What you are asked to do - Give the lines from the one containing "Task: Click the Power (dB) colorbar label" through the one containing "The height and", inclusive, as a JSON list of strings, one string per line and no blank lines. Leave the pictures out.

Entries contained in a dataset -

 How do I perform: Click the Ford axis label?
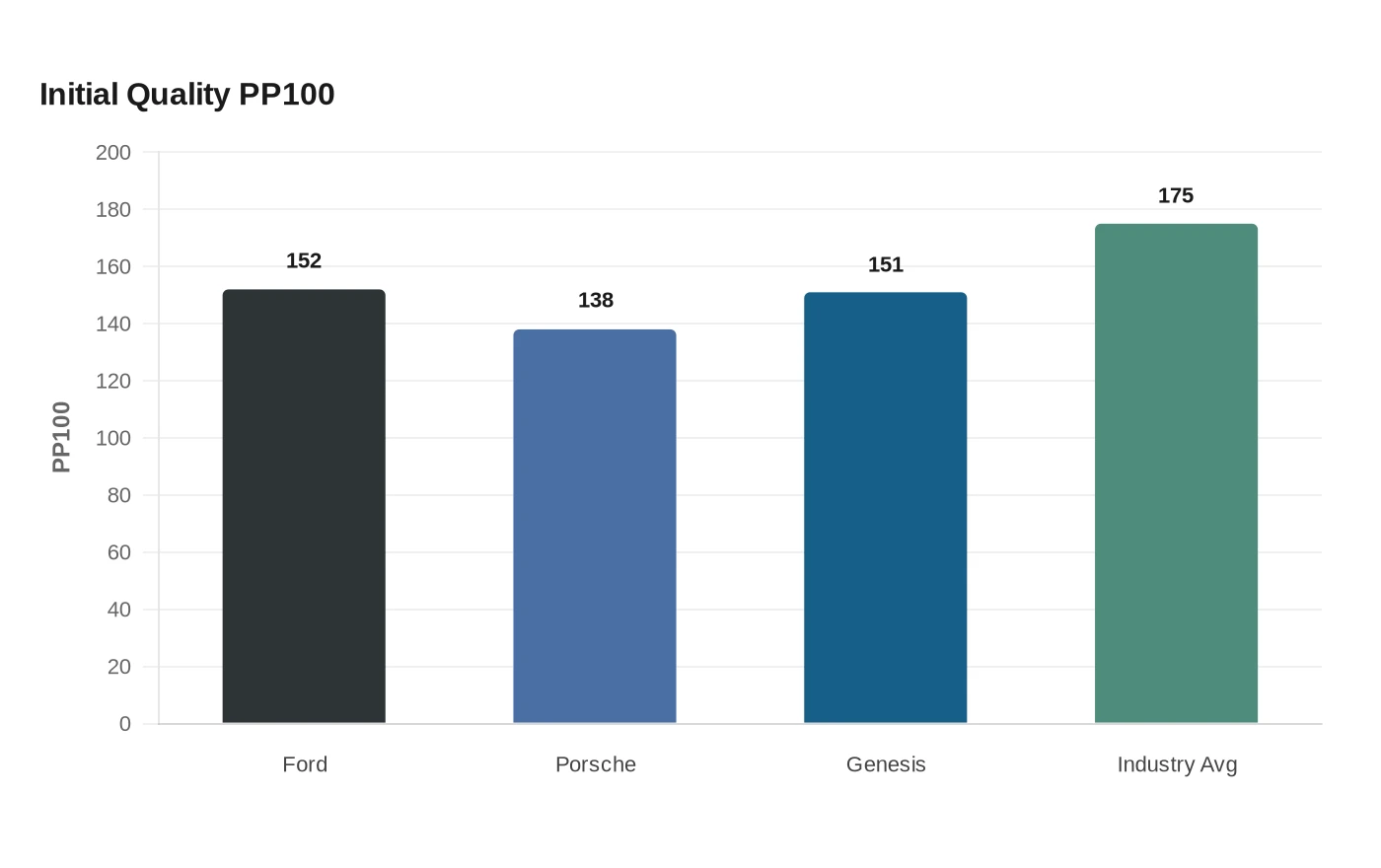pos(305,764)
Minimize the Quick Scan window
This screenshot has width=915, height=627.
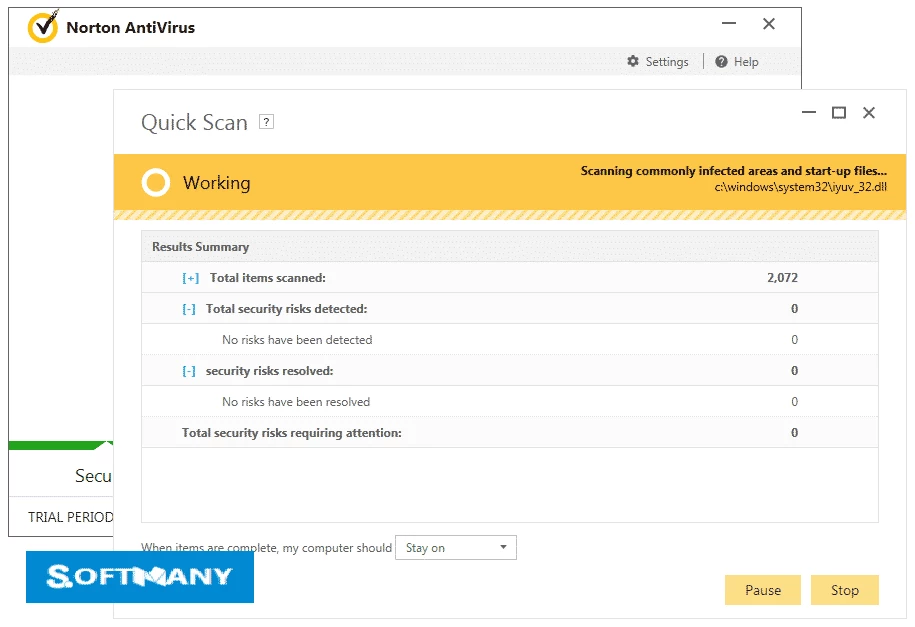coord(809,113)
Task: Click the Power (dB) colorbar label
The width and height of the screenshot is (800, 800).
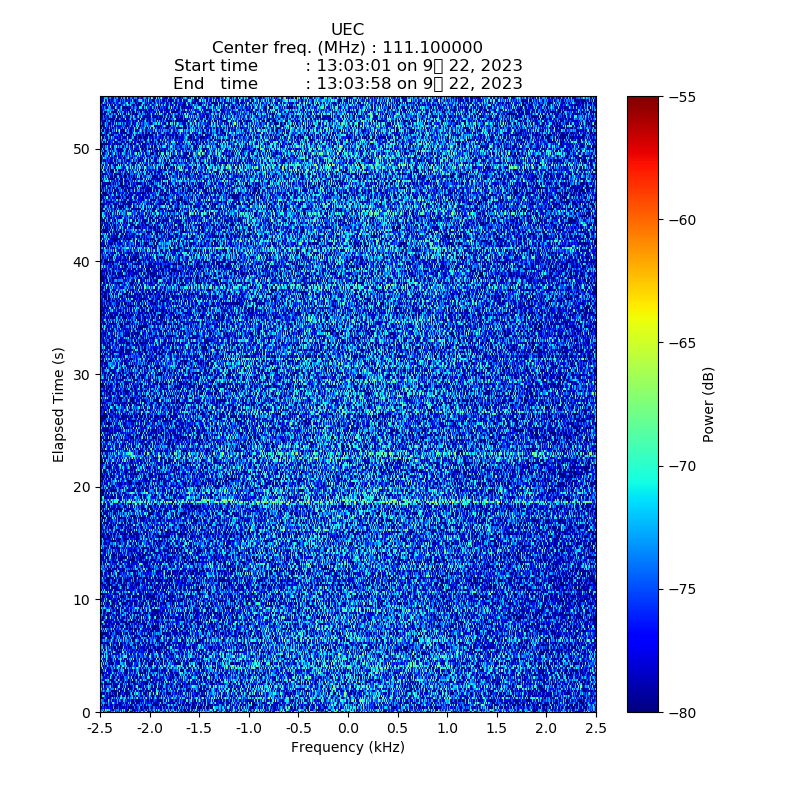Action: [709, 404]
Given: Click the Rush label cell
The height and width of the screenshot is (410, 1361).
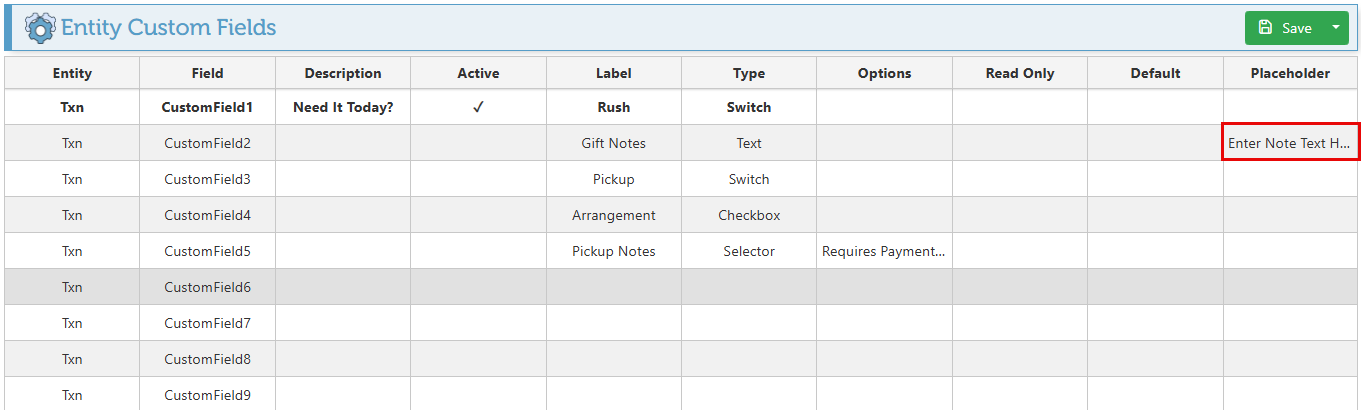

...

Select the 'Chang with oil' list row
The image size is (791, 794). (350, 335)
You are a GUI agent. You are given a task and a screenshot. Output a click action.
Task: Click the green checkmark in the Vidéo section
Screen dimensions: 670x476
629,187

Solution to this task -
[
  "Task: Click the Power (dB) colorbar label",
  "The width and height of the screenshot is (800, 800).",
  "Action: [709, 404]",
  "Given: Click the Rush label cell",
  "The height and width of the screenshot is (410, 1361)."
]